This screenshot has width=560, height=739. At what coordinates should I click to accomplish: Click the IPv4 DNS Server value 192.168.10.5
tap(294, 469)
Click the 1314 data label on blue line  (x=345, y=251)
==
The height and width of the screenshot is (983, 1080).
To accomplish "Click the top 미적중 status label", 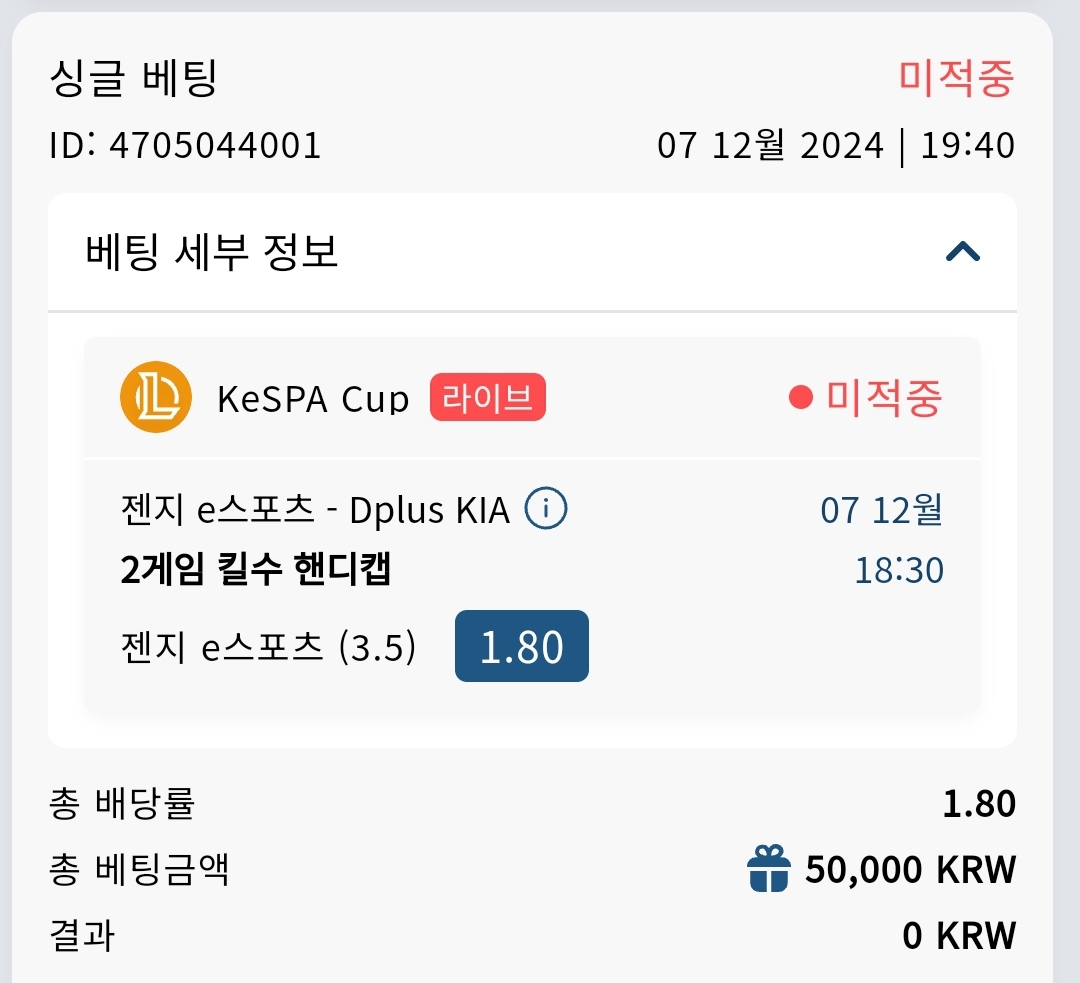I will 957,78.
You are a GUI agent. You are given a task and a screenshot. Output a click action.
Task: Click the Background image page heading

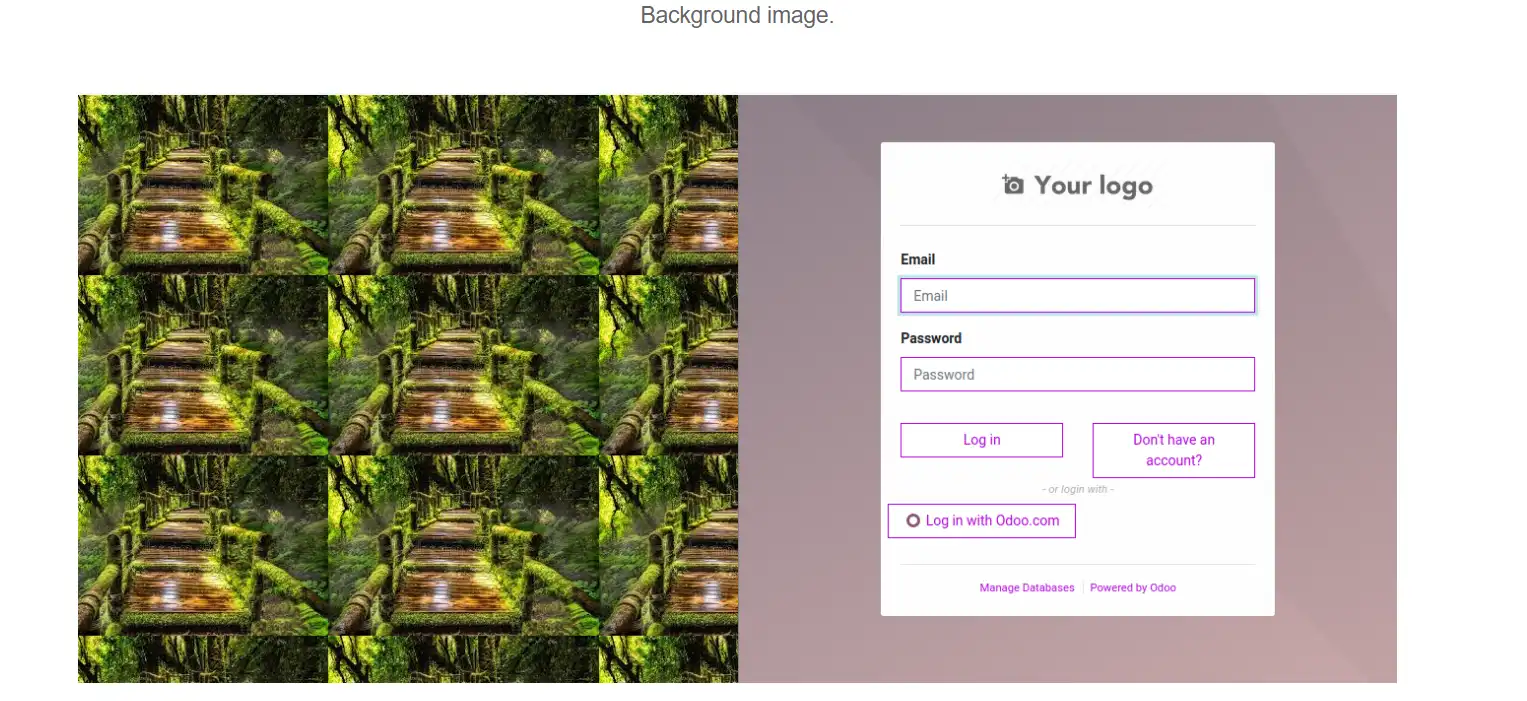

### What you should do
An exact copy of the lines above, from the one containing "You are a GUI" down to the one containing "Task: Click the Background image page heading" and including both, is the whole answer; retype it and nothing else.

### Written answer
You are a GUI agent. You are given a task and a screenshot. Output a click action.
Task: Click the Background image page heading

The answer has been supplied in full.